İznik Kent Konseyinin düzenlediği bilgilendirme toplantısında konuşan Unesco İznik Alan Başkanı Mimar Doç. Dr. Murat Taş, “İznik Feth edildikten sonra Ayasofya, tarihin de hiç bir zaman müze olmadı. Hep cami olarak kaldı” dedi. Taş’ın bu tezini müze tabelası ve Prof. Dr. Akyürek’ in makalesi çürüttü.
TABELA DA VAR BİLETTE
2011 yılında İznik’i ziyaret ederek Ayasofya hakkında bir makale yazan İ.Ü. Edebiyat Fakültesi, Sanat Tarihi Bölümü, Bizans Sanatı Anabilim Dalı Üyesi, Prof.Dr. Engin Akyürek, ” Yapının mülkiyet durumunu bilmiyorum, ama yapı uzun yıllar müze olarak kullanıldı. Ben defalarca bu müzeyi ‘müze olarak’ gezdim. Yapının önündeki kahverengi tabelada “İznik Ayasofya Müzesi” yazmaktadır. Bir bekçisi bulunmakta ve giriş ücreti olarak 3 TL’lik bilet kesilmektedir. Bugün Kültür ve Turizm Bakanlığı’nın resmi internet sitesine bakarsanız, yapı “İznik Ayasofya Müzesi” başlığı altında tanıtılmakta ve yapının günümüzde “anıt-müze olarak ziyarete açık” dedi.
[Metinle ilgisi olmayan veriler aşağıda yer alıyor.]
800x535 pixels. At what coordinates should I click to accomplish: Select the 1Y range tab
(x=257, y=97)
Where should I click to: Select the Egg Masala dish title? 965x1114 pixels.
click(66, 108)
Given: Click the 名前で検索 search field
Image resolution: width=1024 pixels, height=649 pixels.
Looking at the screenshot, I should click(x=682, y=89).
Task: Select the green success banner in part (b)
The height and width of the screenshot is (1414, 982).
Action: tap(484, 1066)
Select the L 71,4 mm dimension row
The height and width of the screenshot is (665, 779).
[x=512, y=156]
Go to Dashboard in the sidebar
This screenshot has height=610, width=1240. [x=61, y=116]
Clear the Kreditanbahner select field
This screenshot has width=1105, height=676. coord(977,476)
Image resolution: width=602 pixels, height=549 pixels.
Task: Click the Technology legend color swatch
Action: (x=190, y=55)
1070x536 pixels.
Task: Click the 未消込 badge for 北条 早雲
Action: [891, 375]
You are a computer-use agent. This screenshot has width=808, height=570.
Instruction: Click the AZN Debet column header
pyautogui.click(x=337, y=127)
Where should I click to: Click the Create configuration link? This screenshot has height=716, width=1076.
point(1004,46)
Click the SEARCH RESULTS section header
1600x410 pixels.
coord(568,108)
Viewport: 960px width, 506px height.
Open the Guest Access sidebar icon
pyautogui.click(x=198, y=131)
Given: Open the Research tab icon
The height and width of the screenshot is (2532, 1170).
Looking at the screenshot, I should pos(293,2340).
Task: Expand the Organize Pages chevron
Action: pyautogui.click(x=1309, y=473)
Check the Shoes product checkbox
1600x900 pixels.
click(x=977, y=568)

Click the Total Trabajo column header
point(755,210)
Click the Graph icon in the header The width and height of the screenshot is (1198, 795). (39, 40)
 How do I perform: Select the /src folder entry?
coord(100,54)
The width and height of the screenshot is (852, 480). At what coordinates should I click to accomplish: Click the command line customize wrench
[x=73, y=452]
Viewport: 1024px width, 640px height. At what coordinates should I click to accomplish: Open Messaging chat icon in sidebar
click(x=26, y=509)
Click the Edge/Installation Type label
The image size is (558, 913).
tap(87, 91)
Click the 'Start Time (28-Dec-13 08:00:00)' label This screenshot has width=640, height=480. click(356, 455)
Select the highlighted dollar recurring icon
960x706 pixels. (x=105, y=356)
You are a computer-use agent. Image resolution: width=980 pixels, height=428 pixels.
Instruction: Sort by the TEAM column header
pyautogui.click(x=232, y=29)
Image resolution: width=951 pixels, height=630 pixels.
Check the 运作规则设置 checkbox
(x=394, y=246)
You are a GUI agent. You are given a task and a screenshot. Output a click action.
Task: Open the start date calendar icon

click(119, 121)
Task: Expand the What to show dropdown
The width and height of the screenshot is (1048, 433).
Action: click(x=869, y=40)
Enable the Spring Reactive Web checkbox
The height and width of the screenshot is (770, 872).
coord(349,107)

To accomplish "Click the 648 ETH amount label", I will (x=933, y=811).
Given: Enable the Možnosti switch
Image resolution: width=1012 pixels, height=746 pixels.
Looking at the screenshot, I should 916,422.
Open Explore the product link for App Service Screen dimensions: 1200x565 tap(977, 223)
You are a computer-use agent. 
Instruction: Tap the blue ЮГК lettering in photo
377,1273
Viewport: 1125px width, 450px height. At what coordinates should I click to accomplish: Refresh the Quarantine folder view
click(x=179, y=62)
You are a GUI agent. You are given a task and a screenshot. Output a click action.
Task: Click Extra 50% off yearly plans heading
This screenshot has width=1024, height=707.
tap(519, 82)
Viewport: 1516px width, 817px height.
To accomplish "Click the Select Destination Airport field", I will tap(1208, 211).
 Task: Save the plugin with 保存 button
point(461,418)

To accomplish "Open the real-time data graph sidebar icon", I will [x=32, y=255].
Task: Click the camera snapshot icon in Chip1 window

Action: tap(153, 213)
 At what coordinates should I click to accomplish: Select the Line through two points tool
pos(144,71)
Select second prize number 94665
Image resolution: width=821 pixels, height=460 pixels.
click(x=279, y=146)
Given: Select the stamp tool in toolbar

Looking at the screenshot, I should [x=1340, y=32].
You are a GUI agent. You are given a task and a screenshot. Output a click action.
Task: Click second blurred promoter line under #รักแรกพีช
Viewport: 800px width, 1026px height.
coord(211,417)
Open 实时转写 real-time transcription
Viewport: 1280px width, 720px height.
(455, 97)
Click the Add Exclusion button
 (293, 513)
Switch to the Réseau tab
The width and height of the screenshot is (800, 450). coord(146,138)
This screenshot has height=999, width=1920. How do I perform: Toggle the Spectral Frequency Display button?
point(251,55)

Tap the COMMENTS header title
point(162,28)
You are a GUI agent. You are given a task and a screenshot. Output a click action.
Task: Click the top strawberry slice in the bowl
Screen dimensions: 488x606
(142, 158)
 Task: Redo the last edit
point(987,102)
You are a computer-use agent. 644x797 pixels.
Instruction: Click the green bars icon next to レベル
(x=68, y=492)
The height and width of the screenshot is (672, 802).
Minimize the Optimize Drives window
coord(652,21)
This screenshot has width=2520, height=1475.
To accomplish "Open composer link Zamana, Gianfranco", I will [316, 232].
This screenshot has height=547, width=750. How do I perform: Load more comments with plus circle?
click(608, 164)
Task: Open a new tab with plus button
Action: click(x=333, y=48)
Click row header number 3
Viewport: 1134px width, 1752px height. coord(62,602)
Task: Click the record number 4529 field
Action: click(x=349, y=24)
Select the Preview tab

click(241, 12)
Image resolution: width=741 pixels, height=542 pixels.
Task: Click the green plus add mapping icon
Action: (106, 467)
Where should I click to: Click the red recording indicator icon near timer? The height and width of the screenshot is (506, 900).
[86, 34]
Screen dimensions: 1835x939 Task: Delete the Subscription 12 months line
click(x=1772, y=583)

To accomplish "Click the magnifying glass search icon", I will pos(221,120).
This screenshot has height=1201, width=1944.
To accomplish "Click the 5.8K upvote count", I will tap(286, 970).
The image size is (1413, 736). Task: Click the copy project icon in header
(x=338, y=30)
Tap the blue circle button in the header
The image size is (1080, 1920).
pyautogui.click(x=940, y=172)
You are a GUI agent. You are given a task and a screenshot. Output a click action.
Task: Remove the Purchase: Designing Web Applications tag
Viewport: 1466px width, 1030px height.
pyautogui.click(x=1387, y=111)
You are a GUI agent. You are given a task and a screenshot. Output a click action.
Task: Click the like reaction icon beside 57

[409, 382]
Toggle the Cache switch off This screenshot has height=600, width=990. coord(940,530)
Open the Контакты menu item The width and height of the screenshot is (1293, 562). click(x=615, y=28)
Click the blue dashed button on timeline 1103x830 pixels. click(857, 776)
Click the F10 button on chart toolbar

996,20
DİNİ RİTÜELLER O KONSİLDE BELLİ OLDU
“Türkiye’nin her yerinde medrese, cami, sur var. Biz, İznik’te de bulunan bu tarihi yapıların neden önemli olduklarını, üstün evrensel değerleri hangileridir, onları ortaya koyarak, alan yönetim sınırlarını belirledik. Asıl olan Hristiyanlık döneminde 1. ve 7. konsil İznik’te toplandı. Bütün tapınma ritüelleri bu konsilde belli oldu” dedi.